One very bad sign was that no scientifically oriented anthropologist that I could find had been given a copy of the proofs of the Tierney book – and Norton had not even sent a set to Chagnon or members of Neel’s medical team for comment. Fortunately, friendships cross the science boundary.

Note 7:

Because so many of Tierney’s allegations are based on his report of conversations with individuals who cannot practically be consulted, Tierney’s credibility becomes a prime issue. This was flagged for me early on, when Mark Papania of the CDC called me. While I wanted to talk about vaccine safety, he wanted to talk about Tierney. He told me that he had spoken to Tierney some years before. He then volunteered that he was troubled to find, in proofs he had recently been sent and was beginning to go over, that Tierney had quoted him very inaccurately. For example, Tierney had him endorsing the idea that the vaccine had plausibly caused an epidemic, when he had told Tierney the opposite.

Note 8:

For a typical example, Tierney cites a study by Redmond that he claims refutes Chagnon’s finding among the Yanomamo that the effective use of violence contributes to social status and wife acquisition.

Among the Jivaro, head-hunting was a ritual obligation of all males and a required male initiation for teenagers… Among the Jivaro leaders, however, those who captured the most heads had the fewest wives, and those who had the most wives captured the fewest heads. (Tierney, p. 178 of the proofs).
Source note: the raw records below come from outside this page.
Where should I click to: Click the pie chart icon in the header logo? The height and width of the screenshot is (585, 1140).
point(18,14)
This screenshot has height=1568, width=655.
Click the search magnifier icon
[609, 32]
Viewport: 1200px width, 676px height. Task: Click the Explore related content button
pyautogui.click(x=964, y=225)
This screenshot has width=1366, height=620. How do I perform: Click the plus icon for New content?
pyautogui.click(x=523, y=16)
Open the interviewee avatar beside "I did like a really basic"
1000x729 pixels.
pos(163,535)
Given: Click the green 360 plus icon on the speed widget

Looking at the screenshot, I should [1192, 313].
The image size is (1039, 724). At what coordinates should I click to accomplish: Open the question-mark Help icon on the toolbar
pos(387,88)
Here is what Redmond actually says:

Yanomamo men who have killed tend to have more wives, which they have acquired either by abducting them from raiding villages, or by the usual marriage alliances in which they are considered more attractive as mates. The same is true of Jivaro war leaders, who might have four to six wives; as a matter of fact, a great war leader on the Upano River in the 1930s by the name of Tuki of José Grande had eleven wives. Distinguished warriors also have more offspring, due mainly to their greater marital success (Redmond 1994, p. 125).

Note 9:

Neel’s account of the epidemic is on pages 161 – 165 Physician to the gene pool. 1994 New York: John Wiley and Sons.